Chi pensa di vedere le cose, così come sono, e non da un
particolare punto di vista, non toglie soltanto, a sé, importanti
possibilità di crescita, ma rende difficile l’incontro
e l’adattamento con le persone, rifiutando qualsiasi
forma di negoziazione.
Non ammettere che esistono possibili modi alternativi
di vedere le cose, ci induce a cadere in una grave trappola,
molto pericolosa, nell’ambito delle relazioni interpersonali
e professionali.
Le strategie della narrazione (la metafora, l’aforisma o
l’analogia), possono agire, invece, sia sul processo comunicativo,
rendendolo più fluido e costruttivo, sia sulla
relazione interpersonale, orientandola verso una maggiore
gratificazione per tutti.
Bibliografia
Erickson Milton H., (a cura di) Rosen Sidney., La mia voce ti accompagnerà, Astrolabio, Roma, 1983.

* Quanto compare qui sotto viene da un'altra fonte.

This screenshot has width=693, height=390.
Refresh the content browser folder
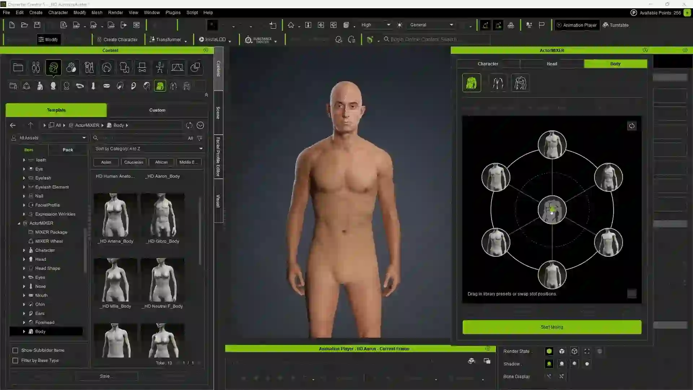pos(189,125)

Nardone G., Cavalcare la propria tigre, Ponte alle grazie, Milano, 2003.
Orthony A., “Why Metaphors Are Necessary and Not Just Nice”, Educational Theory, 25, n.1/1975, pp.45-53.
Percy W., The Message in the Bottle, Farrar, Straus and Giroux, New York, 1975.
Weick K., Organizzare, Isedi, 1993, Torino.
Goffman E., La vita quotidiana come rappresentazione, Il Mulino, Bologna, 1969.